Da folglich nicht nur die Erwartungen an Schule, sondern eben auch an die Schülerinnen und Schüler hoch seien, bevorzugten manche Heranwachsende den vermeintlich einfacheren Weg zum Abitur über berufliche Gymnasien. Dass es gerade am Standort Limburg viel Konkurrenz gebe, konnte keiner der Diskutierenden bestreiten. Umso mehr müsse sich eine Schule individuell profilieren und die Identifikation mit der Schule gestärkt werden, waren sich Köberle und Fredl einig. Dass dies gut gelinge, bestätigte Schülersprecher Schiefner, der an dieser Stelle das Engagement der Lehrerschaft lobte sowie unterrichtete Fächer wie Griechisch hervorhob, das nur an 15 Schulen hessenweit angeboten werde. Neben der Fächervielfalt bekräftigte auch Elternsprecher Mahrenholz, dass die Tilemanschule gut fürs Leben vorbereite.

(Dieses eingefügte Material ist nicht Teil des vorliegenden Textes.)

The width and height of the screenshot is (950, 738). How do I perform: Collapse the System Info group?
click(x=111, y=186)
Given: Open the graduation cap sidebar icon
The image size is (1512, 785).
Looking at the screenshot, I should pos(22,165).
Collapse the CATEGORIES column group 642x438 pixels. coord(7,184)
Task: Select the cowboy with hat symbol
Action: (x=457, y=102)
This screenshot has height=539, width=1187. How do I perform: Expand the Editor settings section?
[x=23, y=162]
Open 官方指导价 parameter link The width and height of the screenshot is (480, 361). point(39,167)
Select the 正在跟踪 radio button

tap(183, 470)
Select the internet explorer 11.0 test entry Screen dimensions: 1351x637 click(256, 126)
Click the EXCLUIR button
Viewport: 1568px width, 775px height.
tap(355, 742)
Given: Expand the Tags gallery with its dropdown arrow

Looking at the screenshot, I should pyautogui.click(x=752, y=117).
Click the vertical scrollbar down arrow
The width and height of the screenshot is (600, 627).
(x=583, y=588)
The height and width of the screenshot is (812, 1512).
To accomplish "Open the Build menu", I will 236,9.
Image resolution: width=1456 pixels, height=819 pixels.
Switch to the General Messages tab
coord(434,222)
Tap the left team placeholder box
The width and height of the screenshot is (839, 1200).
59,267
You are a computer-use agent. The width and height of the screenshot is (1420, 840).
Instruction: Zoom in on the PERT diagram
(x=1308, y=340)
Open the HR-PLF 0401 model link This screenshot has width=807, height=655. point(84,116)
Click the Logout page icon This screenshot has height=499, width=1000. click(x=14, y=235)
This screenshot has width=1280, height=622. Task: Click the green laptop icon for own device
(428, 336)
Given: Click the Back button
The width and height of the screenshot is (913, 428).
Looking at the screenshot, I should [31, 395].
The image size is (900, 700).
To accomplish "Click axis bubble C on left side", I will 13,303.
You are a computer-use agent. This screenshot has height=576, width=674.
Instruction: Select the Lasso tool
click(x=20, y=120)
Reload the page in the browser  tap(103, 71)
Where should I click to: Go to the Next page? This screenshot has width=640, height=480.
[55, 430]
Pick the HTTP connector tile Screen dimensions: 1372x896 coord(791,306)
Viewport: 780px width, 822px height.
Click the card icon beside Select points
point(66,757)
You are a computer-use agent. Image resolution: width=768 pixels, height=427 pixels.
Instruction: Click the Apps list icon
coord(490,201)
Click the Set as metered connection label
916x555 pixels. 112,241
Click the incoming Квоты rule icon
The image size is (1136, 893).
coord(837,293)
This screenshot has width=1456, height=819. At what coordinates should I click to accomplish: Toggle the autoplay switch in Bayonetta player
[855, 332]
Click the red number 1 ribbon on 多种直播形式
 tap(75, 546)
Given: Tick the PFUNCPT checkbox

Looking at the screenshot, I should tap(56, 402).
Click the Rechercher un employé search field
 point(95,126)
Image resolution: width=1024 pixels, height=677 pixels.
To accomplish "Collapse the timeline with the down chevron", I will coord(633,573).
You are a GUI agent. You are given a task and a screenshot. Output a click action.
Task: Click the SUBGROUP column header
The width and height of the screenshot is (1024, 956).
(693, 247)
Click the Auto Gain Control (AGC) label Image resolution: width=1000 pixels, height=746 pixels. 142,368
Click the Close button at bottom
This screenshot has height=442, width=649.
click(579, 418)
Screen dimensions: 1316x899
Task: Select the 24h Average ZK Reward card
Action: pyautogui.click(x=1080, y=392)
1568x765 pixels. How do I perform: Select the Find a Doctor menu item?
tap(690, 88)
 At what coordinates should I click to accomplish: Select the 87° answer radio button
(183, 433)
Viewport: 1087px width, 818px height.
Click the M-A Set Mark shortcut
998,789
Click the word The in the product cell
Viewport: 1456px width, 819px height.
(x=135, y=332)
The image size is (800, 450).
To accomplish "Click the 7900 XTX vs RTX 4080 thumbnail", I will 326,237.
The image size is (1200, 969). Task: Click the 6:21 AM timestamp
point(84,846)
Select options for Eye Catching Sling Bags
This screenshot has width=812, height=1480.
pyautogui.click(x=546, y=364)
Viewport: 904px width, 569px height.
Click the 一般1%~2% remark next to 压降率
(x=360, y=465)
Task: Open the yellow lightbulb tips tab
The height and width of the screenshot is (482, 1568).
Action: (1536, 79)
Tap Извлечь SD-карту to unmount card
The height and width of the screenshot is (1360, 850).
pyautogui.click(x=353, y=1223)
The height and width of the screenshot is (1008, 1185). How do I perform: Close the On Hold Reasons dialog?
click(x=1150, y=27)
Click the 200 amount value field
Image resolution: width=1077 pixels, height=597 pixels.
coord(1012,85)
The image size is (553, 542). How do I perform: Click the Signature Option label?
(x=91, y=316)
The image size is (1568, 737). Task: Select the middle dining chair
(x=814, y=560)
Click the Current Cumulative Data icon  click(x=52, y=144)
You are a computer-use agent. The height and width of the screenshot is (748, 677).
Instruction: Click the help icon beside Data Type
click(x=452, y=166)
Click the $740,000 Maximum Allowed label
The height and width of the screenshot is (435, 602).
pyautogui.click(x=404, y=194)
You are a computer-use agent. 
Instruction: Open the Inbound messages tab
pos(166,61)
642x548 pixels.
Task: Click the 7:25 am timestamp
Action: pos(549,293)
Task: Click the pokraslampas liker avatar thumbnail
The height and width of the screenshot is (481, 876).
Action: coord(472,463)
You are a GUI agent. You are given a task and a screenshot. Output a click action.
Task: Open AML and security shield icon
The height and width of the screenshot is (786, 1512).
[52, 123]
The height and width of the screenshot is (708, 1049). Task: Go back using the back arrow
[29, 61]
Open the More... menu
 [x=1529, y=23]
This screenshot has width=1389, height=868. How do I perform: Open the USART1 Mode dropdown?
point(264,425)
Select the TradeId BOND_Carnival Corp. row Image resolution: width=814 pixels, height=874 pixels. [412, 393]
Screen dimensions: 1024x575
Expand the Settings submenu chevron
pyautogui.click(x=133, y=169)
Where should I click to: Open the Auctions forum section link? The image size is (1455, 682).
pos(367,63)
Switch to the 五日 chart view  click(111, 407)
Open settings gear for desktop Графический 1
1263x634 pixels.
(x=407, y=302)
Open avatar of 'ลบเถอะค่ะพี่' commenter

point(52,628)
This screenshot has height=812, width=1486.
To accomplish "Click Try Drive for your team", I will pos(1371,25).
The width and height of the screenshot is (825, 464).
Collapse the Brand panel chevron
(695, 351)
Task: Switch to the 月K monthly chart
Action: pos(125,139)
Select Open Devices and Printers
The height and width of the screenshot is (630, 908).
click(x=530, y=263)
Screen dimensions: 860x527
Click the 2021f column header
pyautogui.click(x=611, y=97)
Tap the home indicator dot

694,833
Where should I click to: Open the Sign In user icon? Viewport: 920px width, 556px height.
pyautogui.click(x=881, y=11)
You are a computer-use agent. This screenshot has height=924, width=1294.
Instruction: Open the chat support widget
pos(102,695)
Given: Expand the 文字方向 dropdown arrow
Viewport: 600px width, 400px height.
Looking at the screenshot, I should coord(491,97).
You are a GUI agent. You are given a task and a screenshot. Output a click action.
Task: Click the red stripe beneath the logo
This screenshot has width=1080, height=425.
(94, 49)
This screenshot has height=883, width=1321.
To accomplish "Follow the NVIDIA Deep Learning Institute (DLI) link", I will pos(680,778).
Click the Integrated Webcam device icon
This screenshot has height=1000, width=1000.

So endete der TileTalk mit einem guten Zeugnis für das breite Angebot einer engagierten Lehrerschaft und Schulleitung sowie gleichzeitig mit dem Arbeitsauftrag, die Schülerinnen und Schüler individuell zu begleiten, Angebote zu machen und im Besonderen Freiraum zu gewähren, dass sie sich ausprobieren können. Mache die Tilemannschule diese Hausaufgaben, so könnten dann irgendwann weitere 120 Jahre Schulgeschichte gefeiert werden.